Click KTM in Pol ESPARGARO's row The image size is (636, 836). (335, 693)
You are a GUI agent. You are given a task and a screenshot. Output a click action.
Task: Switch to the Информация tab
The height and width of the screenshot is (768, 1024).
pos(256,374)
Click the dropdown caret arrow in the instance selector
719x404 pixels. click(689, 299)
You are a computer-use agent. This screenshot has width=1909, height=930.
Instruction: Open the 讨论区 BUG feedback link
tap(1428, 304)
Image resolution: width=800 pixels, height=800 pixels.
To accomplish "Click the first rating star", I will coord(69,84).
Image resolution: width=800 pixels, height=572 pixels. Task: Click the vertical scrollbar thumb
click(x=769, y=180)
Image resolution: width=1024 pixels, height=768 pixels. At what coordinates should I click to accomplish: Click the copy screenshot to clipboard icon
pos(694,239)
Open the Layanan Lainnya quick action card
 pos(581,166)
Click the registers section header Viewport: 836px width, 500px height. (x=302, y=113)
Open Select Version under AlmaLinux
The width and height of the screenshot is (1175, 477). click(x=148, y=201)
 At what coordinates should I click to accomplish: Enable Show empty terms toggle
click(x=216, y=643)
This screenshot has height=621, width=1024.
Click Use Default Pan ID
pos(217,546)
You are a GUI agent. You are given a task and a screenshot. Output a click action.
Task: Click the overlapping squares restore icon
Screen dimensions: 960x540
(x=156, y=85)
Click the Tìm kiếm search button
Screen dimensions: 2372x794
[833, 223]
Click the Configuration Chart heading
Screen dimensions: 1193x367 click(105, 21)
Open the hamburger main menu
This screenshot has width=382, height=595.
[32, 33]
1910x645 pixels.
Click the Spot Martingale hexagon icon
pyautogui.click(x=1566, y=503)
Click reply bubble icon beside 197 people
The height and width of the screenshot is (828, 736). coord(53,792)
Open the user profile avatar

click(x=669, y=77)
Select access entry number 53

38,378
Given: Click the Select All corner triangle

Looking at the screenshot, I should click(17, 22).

- [Problem description]:
Every entry above needs to be duplicated exactly.

- [Response to the task]:
Click KTM in Pol ESPARGARO's row The image size is (636, 836). (335, 693)
You are a GUI agent. You are given a task and a screenshot. Output a click action.
Task: Switch to the Информация tab
The height and width of the screenshot is (768, 1024).
pos(256,374)
Click the dropdown caret arrow in the instance selector
719x404 pixels. click(689, 299)
You are a computer-use agent. This screenshot has width=1909, height=930.
Instruction: Open the 讨论区 BUG feedback link
tap(1428, 304)
Image resolution: width=800 pixels, height=800 pixels.
To accomplish "Click the first rating star", I will coord(69,84).
Image resolution: width=800 pixels, height=572 pixels. Task: Click the vertical scrollbar thumb
click(x=769, y=180)
Image resolution: width=1024 pixels, height=768 pixels. At what coordinates should I click to accomplish: Click the copy screenshot to clipboard icon
pos(694,239)
Open the Layanan Lainnya quick action card
 pos(581,166)
Click the registers section header Viewport: 836px width, 500px height. (x=302, y=113)
Open Select Version under AlmaLinux
The width and height of the screenshot is (1175, 477). click(x=148, y=201)
 At what coordinates should I click to accomplish: Enable Show empty terms toggle
click(x=216, y=643)
This screenshot has height=621, width=1024.
Click Use Default Pan ID
pos(217,546)
You are a GUI agent. You are given a task and a screenshot. Output a click action.
Task: Click the overlapping squares restore icon
Screen dimensions: 960x540
(x=156, y=85)
Click the Tìm kiếm search button
Screen dimensions: 2372x794
[833, 223]
Click the Configuration Chart heading
Screen dimensions: 1193x367 click(105, 21)
Open the hamburger main menu
This screenshot has width=382, height=595.
[32, 33]
1910x645 pixels.
Click the Spot Martingale hexagon icon
pyautogui.click(x=1566, y=503)
Click reply bubble icon beside 197 people
The height and width of the screenshot is (828, 736). coord(53,792)
Open the user profile avatar

click(x=669, y=77)
Select access entry number 53

38,378
Given: Click the Select All corner triangle

Looking at the screenshot, I should click(17, 22).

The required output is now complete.